TO-DO LIST >>
- a) In the court opinion, which justice wrote the opinion of the court?
- b) Rewrite everything from "Corey J. Quinton, Oppegard, Wolf" down to "dismissing Buchholz's actions." in the court opinion, changing "affirm" to "uphold".

|Filed Aug. 28, 2008|
Milo Buchholz, Plaintiff and Appellant
Barnes County Water Board, Defendant and Appellee
Milo Buchholz, Plaintiff and Appellant
H. Myron Nelson, Mary Nelson, and James Hendrickson, Defendants and Appellees
Appeal from the District Court of Barnes County, Southeast Judicial District, the Honorable Daniel D. Narum, Judge. Buchholz v. Barnes County Water Board
Opinion of the Court by Maring, Justice.
Milo Buchholz, pro se, 12329 45th Street SE, Fingal, N.D. 58031, for plaintiff and appellant.
Corey J. Quinton, Oppegard, Wolf & Quinton, P.O. Box 657, Moorhead, MN 56561-0657, for defendant and appellee Barnes County Water Board.
Derrick L. Braaten (argued) and Rudra Tamm (on brief), Sarah Vogel Law Firm, P.C., 222 North 4th Street, Bismarck, N.D. 58501-4004, for defendants and appellees H. Myron Nelson, Mary Nelson, and James Hendrickson.
Buchholz v. Barnes County Water Board
Nos. 20070325 & 20070326
[¶1] Milo Buchholz appealed from district court orders dismissing his actions against the Barnes County Water Board, H. Myron Nelson, Mary Nelson, and James Hendrickson for damages for failing to maintain a downstream watercourse. We affirm, concluding the district court did not err in granting summary judgment dismissing Buchholz's actions.
[¶2] Buchholz farms land in Barnes County. Buchholz's land is bordered on the south by land owned by the Nelsons, and a slough straddles part of the property line. The land in that area is virtually flat, and the slough drains via a natural watercourse running south across the land of the Nelsons and then across Hendrickson's land. Buchholz claims the Nelsons and Hendrickson failed to properly maintain the natural watercourse, causing water to back up and flood portions of his land. Buchholz alleges the Nelsons and Hendrickson had a duty to clean out, mow, and burn vegetation growing in the natural watercourse to facilitate the flow of water off of his land.

MATERIAL PROVIDED >>
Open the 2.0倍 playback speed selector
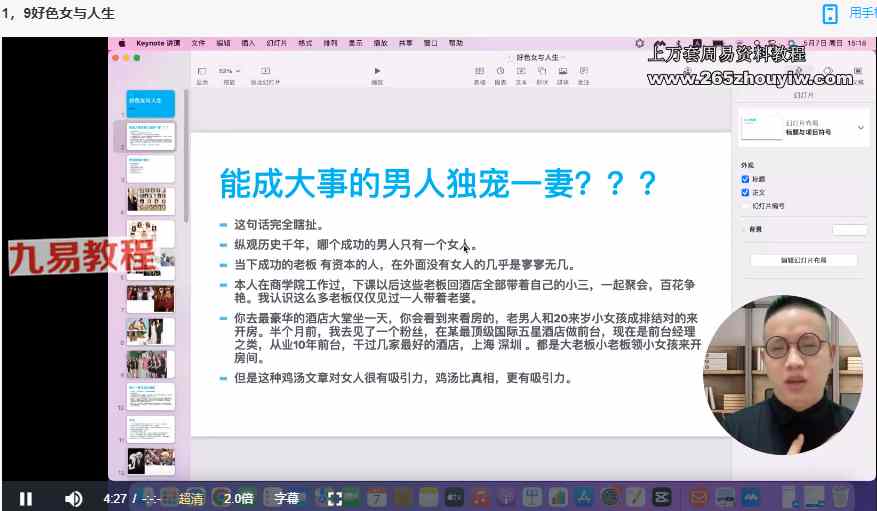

OUTPUTS BY TASK >>
- a) Justice Maring

- b)
Corey J. Quinton, Oppegard, Wolf & Quinton, P.O. Box 657, Moorhead, MN 56561-0657, for defendant and appellee Barnes County Water Board.
Derrick L. Braaten (argued) and Rudra Tamm (on brief), Sarah Vogel Law Firm, P.C., 222 North 4th Street, Bismarck, N.D. 58501-4004, for defendants and appellees H. Myron Nelson, Mary Nelson, and James Hendrickson.
Buchholz v. Barnes County Water Board
Nos. 20070325 & 20070326
[¶1] Milo Buchholz appealed from district court orders dismissing his actions against the Barnes County Water Board, H. Myron Nelson, Mary Nelson, and James Hendrickson for damages for failing to maintain a downstream watercourse. We uphold, concluding the district court did not err in granting summary judgment dismissing Buchholz's actions.